**Task inputs**:
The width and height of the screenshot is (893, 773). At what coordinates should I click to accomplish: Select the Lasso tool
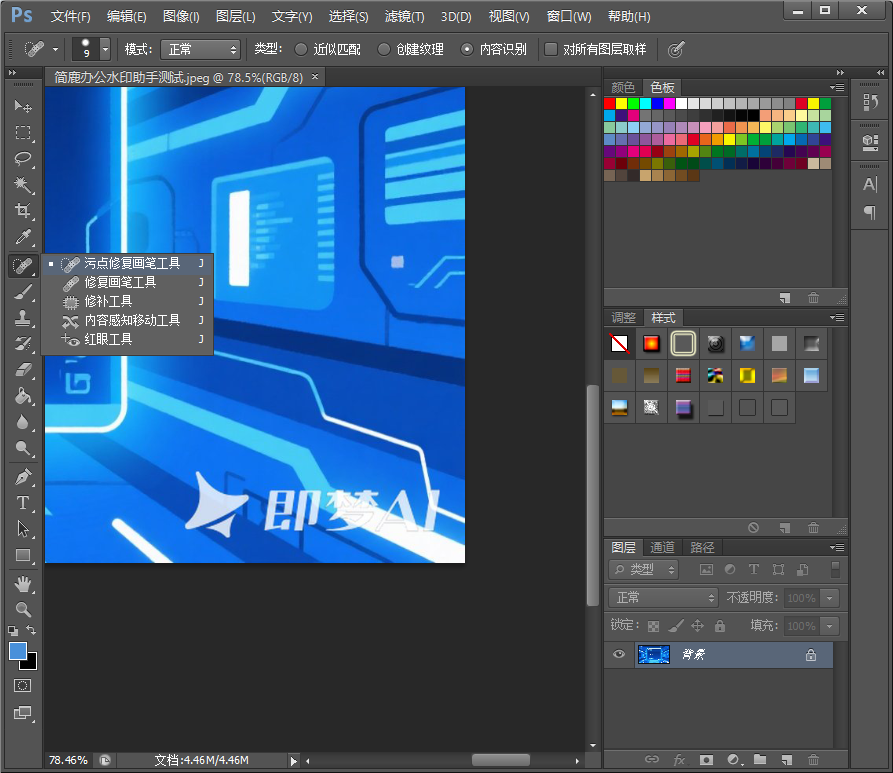point(23,159)
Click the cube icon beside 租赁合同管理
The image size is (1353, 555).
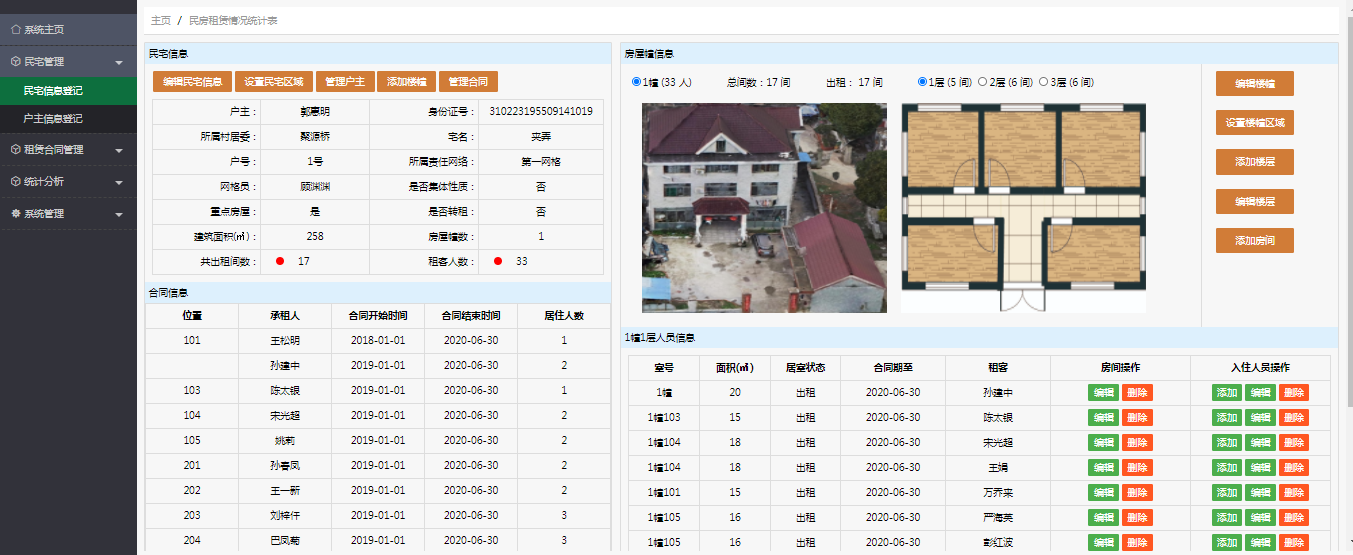(x=15, y=150)
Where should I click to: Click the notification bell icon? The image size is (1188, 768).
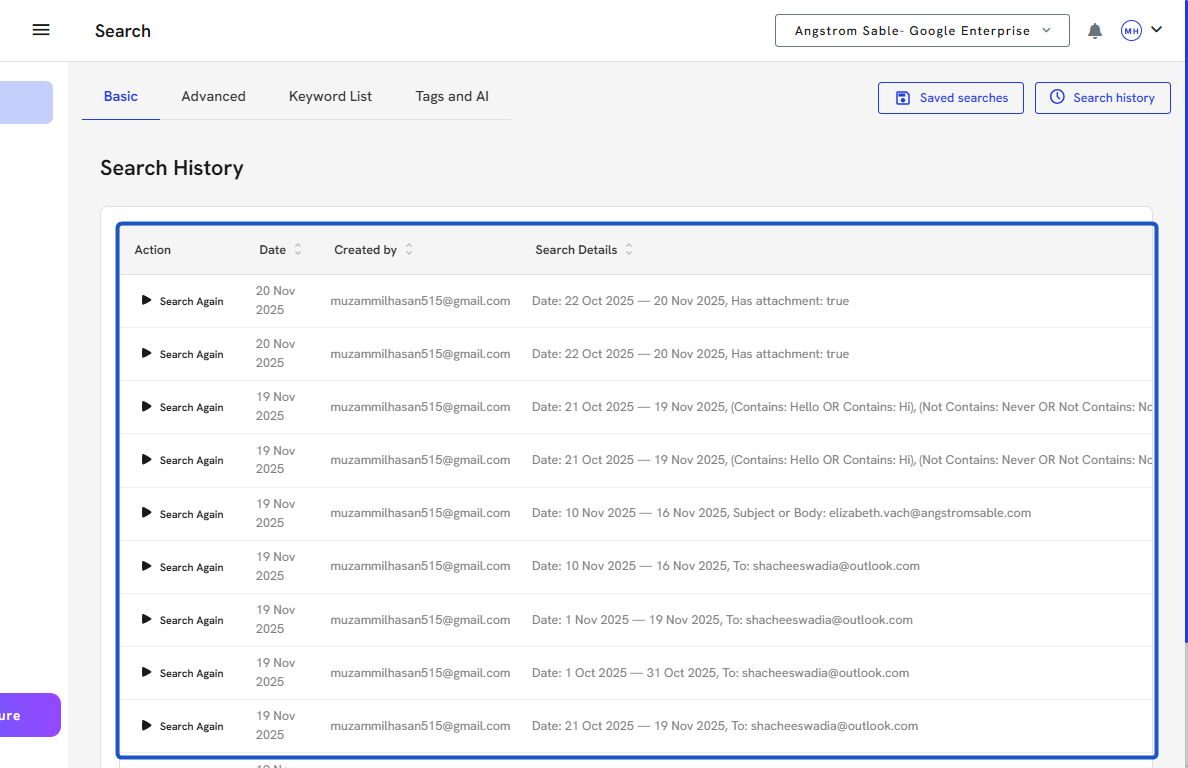click(x=1095, y=31)
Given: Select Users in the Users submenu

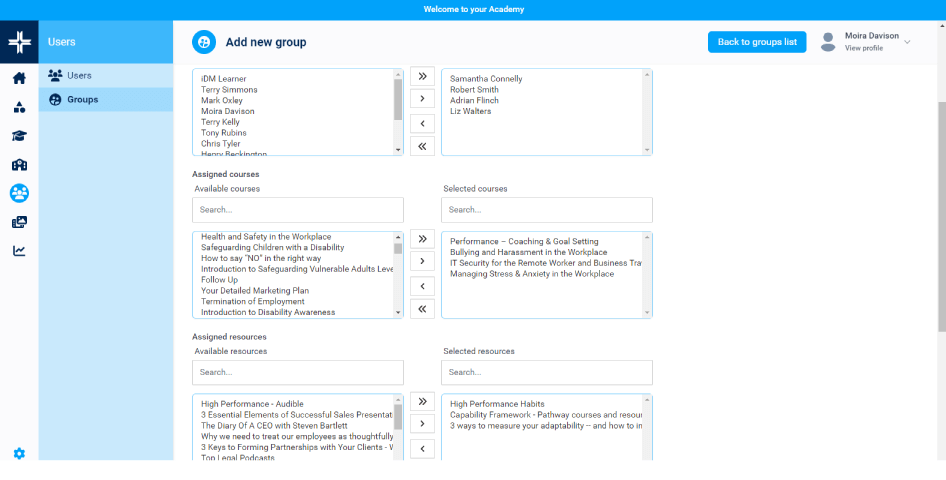Looking at the screenshot, I should pyautogui.click(x=79, y=75).
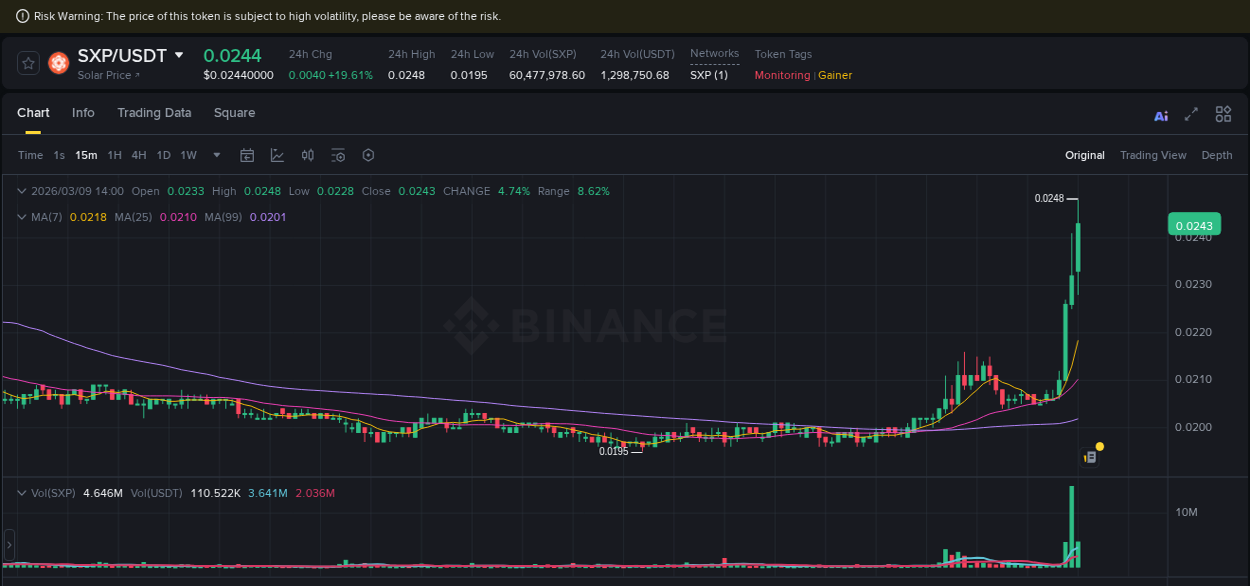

**Activity**:
Each line of the data must be transcribed exactly; pictures are not carried over.

**Response to this task**:
The width and height of the screenshot is (893, 773). At what coordinates should I click to accomplish: Select the Lasso tool
point(23,159)
Click the cube icon beside 租赁合同管理
The image size is (1353, 555).
(x=15, y=150)
Where should I click to: Click the notification bell icon? The image size is (1188, 768).
click(x=1095, y=31)
Given: Select Users in the Users submenu

Looking at the screenshot, I should pyautogui.click(x=79, y=75).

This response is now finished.